───── AVAILABLE DATA ─────

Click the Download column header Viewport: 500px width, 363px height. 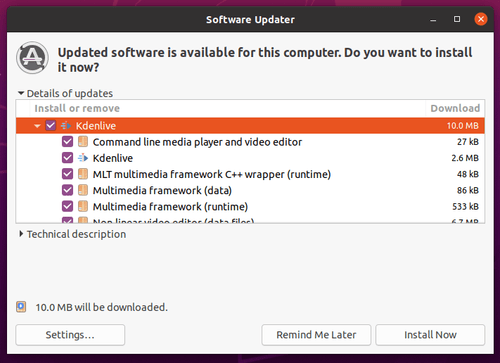455,108
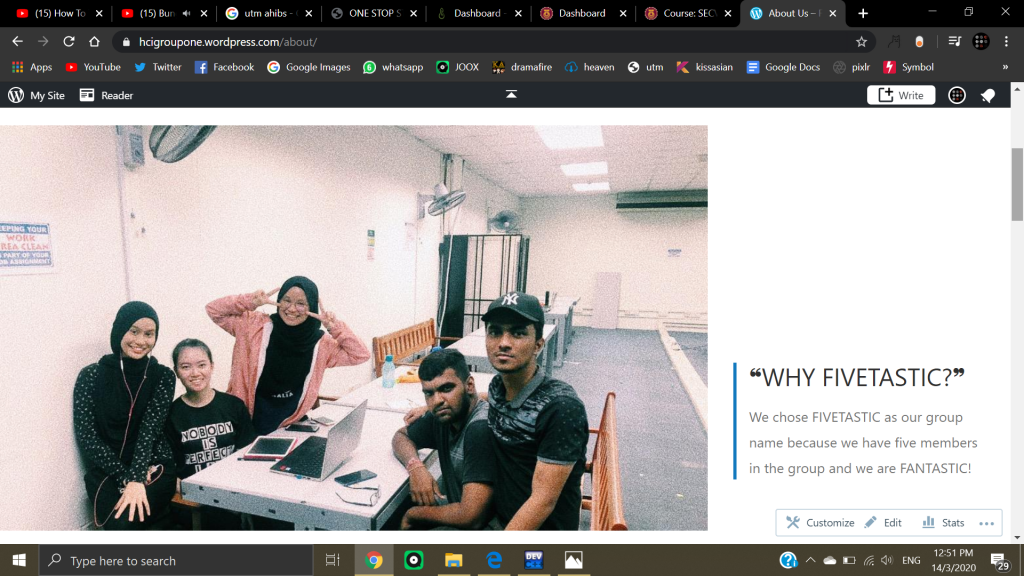Switch to the utm ahibs Google tab
The image size is (1024, 576).
point(269,13)
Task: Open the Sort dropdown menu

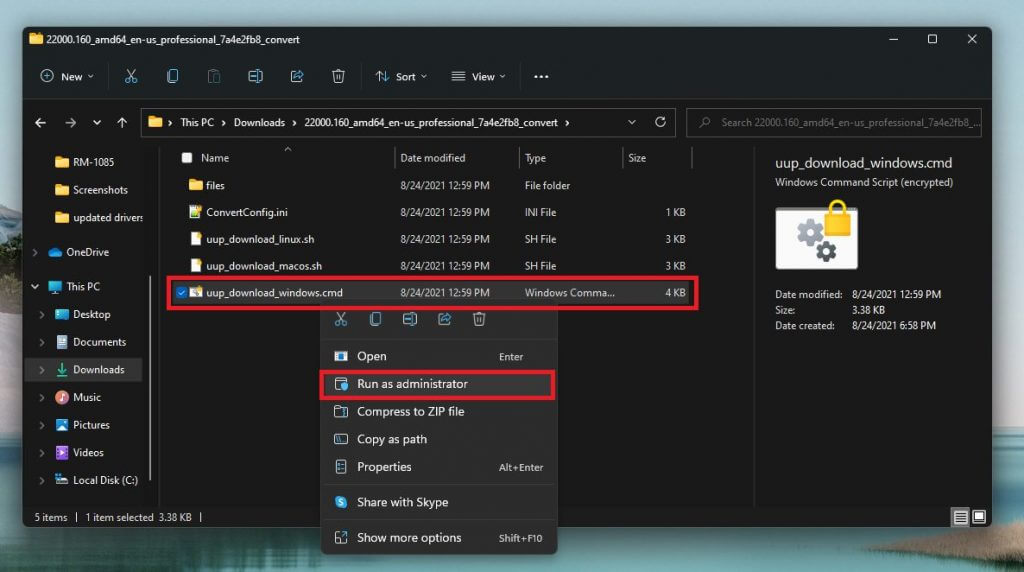Action: click(x=401, y=76)
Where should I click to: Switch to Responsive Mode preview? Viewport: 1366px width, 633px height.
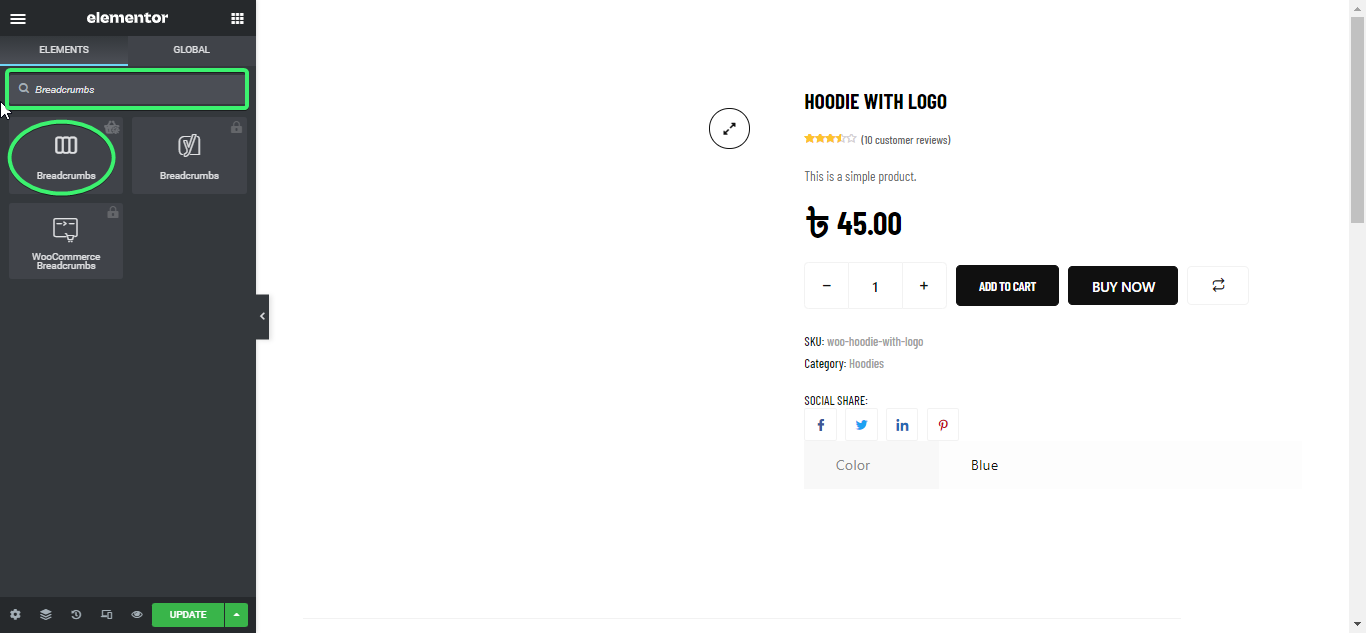coord(106,614)
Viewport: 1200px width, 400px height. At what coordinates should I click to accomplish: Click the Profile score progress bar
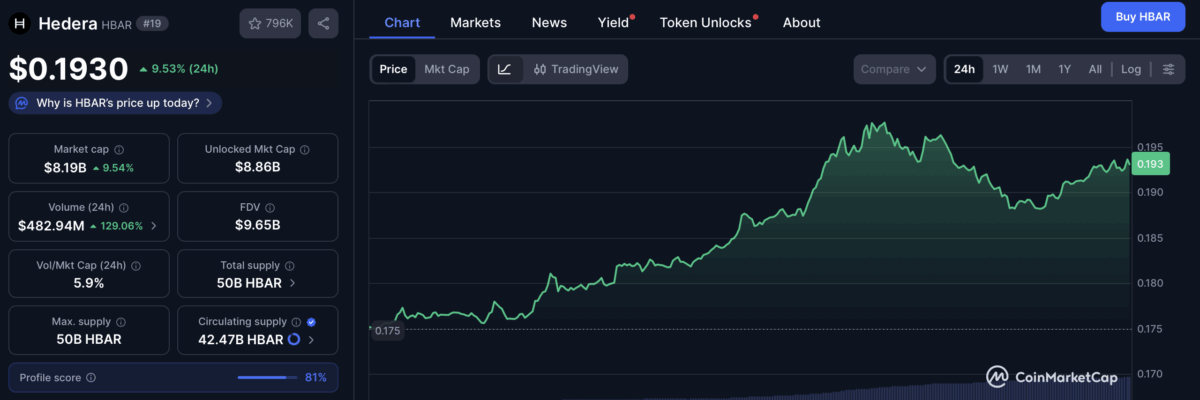267,378
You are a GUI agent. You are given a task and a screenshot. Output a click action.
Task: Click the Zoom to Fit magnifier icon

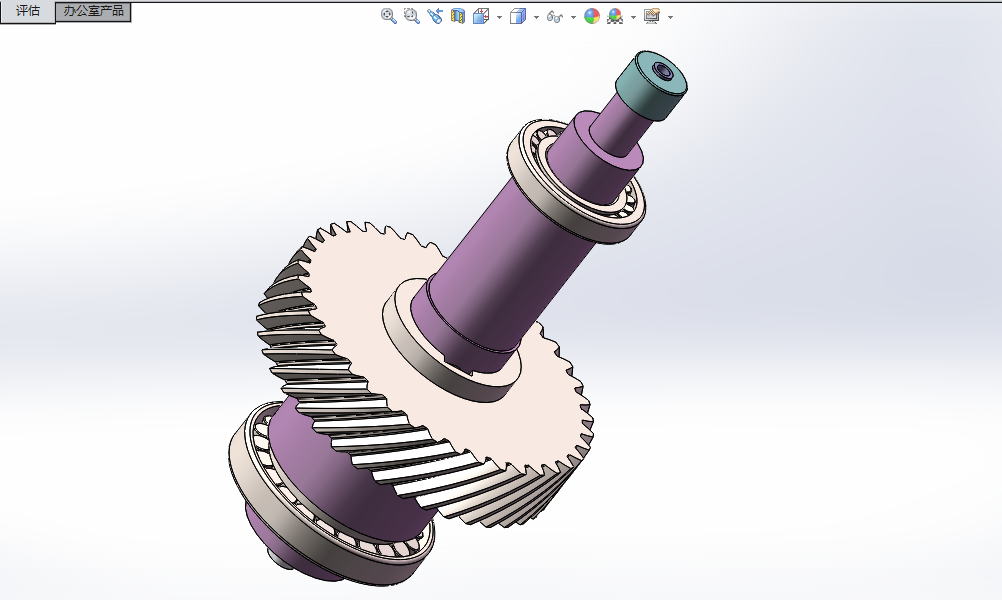389,16
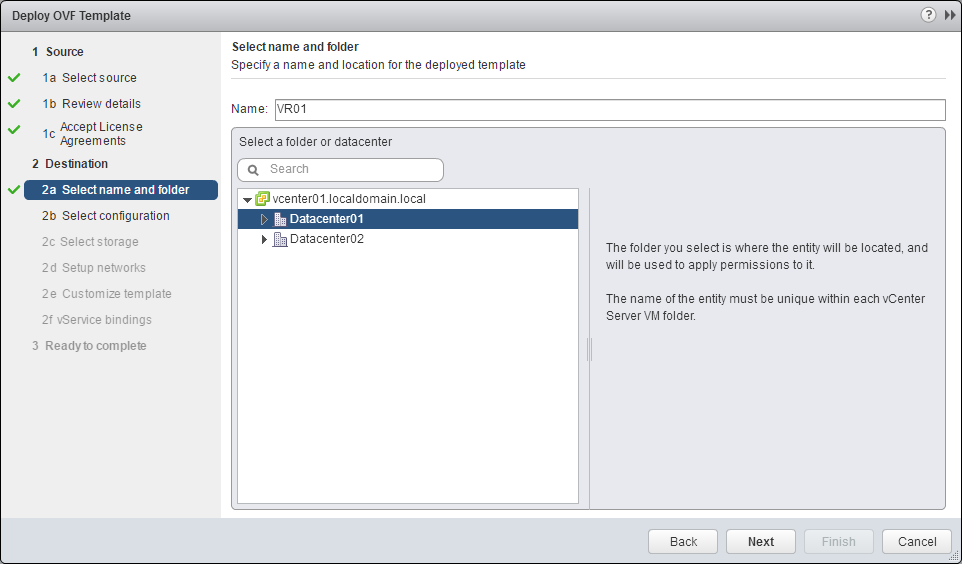Click the Datacenter02 building icon

pyautogui.click(x=280, y=240)
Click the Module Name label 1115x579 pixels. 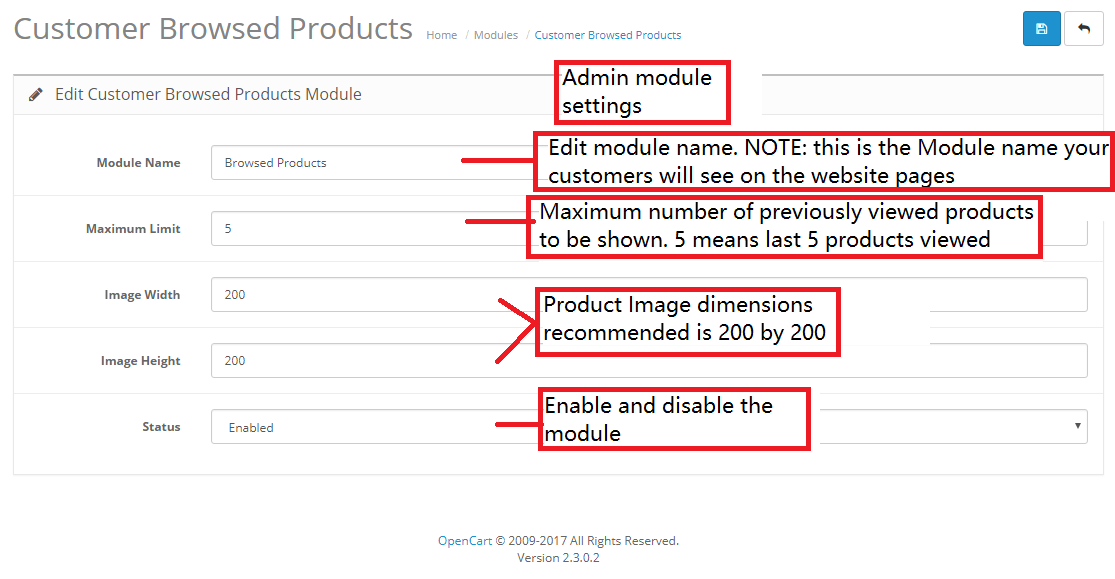click(138, 163)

─────

PROBLEM DESCRIPTION: Only the lines starting at the one with "Viewport: 1200px width, 400px" and ending at the one with "You are a GUI" should be printed, each exactly as it appears in the material above; the pictures are to be omitted.

TASK RESPONSE:
Viewport: 1200px width, 400px height. At what coordinates should I click to accomplish: Click the Profile score progress bar
267,378
You are a GUI agent. You are given a task and a screenshot. Output a click action.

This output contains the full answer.